Ian: Temperature accuracy, chart analysis and long-range forecasting are the technical part of my job, but helping people to understand the hows and whys of Edmonton’s weather are what it’s all about. You hope to do the best job every day whether you win awards or not.

Pilar: Can you think of a book or story that inspired you to be who you are today?

Claire: The Enid Blyton books were the best. I read them voraciously.

Ian: I read the Hardy Boys – all of them.

Dawn: I read all the Nancy Drew.

Ian: These books were about problem-solving and that’s what we do.

Pilar: What are you reading right now or have read lately?

Dawn: I’m reading one of the Harry Potter books, Harry Potter and the Goblet of Fire. Because of the hype with the movie, I wanted to make sure I read the book before I saw the movie. The book is always better than the movie. As long as you read, it doesn’t matter what your purpose.

Claire: I’m currently re-reading Elizabeth Berg’s Talk Before Sleep.

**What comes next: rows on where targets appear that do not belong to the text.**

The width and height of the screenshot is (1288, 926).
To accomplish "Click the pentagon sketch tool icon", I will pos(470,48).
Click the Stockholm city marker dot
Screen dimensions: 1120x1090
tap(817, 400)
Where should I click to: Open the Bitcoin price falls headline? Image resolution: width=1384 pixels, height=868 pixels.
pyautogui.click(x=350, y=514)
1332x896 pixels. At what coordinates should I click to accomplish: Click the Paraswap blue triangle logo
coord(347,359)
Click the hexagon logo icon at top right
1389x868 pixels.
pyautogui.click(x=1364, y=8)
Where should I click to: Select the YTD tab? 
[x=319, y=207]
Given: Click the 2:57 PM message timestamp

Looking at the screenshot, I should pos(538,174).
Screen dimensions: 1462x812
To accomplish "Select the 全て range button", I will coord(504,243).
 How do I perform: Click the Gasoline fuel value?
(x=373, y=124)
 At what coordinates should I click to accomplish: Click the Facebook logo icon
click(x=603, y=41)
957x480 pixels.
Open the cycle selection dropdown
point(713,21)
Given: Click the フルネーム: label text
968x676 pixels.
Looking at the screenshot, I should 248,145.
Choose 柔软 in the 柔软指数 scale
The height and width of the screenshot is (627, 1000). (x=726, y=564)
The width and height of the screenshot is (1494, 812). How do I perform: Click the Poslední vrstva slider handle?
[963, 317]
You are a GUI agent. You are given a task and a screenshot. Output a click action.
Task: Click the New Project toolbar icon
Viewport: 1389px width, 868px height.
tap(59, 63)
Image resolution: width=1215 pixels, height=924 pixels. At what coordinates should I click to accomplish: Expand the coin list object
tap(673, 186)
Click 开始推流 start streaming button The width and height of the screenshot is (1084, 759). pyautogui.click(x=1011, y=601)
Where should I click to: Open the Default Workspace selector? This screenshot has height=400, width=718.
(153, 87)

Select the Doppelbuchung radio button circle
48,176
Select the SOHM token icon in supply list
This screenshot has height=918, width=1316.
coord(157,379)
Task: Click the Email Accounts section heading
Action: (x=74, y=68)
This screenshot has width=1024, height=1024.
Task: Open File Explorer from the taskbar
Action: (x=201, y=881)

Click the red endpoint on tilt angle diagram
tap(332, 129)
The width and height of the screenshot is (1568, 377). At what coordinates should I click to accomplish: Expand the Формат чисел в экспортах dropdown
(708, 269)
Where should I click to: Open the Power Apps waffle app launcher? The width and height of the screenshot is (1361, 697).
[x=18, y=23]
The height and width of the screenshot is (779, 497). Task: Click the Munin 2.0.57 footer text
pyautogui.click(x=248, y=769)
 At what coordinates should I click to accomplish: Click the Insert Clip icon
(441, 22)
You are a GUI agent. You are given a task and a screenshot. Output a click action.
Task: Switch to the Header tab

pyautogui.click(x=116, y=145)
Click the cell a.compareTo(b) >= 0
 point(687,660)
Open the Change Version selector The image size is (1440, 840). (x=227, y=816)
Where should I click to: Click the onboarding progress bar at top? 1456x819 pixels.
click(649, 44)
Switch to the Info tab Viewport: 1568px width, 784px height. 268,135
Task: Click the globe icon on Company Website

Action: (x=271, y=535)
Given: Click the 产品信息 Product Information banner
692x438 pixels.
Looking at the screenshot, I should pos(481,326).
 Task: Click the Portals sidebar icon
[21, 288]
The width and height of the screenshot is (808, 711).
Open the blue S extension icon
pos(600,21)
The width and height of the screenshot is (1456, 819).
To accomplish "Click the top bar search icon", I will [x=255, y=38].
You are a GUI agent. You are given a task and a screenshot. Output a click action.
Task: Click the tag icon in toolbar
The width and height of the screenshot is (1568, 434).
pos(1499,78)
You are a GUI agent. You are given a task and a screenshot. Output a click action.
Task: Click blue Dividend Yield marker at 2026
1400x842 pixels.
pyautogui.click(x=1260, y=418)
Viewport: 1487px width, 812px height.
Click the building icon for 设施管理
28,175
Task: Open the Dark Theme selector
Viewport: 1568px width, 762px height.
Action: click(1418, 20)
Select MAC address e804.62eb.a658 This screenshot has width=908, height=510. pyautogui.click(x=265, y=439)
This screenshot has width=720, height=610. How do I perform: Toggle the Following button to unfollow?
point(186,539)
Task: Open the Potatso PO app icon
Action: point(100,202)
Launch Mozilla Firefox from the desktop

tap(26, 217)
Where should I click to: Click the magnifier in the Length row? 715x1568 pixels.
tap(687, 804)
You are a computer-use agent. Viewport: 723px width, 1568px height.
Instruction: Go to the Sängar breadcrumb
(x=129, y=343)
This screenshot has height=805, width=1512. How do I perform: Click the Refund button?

I just finished White Oleander and the latest Sue Grafton book.

Ian: Millions of textbooks. I just finished Knockdown, a book about a big yacht race in Australia. Weather plays a big part in it. A massive storm literally destroys the fleet.

Pilar: What advice would you give to anyone thinking about going into the field of meteorology?

Dawn: Don’t be afraid to try something new. I had no television experience before. Don’t be afraid to take risks, to take that chance if someone gives you that opportunity.

Ian: It’s a multifaceted field. You need to decide what you’d like to do. TV is alluring, but … don’t get swayed by the glitz and glamour of it because it’s just a job.

Claire: TV is a tough career to get into – really tough. There’s a great deal of competition for each on-air position. As with most jobs the starting salaries are quite poor, but you can advance quickly if you’re good. The on-air weather position, though, is often seen as the launching pad for main anchor positions - and I really don’t approve of that. If you really want to do TV, then great, go for it! It’s a frantically busy but fun job!

Pilar: I’m sure our Summer Reading Program participants would like to know the answer to this question. What are your predictions/ forecasts for weather this summer in Edmonton?

Dawn: Full of sunshine and smiles.

Ian: We have a weak to moderate El Nino. The trends would suggest a wet end to summer. After the recent hoar frost some farmers say they’re supposed to get rain six months to the day. That would be in June.

Claire: Hot and sunny. Some wise people say, ‘Never forecast rain in a drought’ – so I won’t!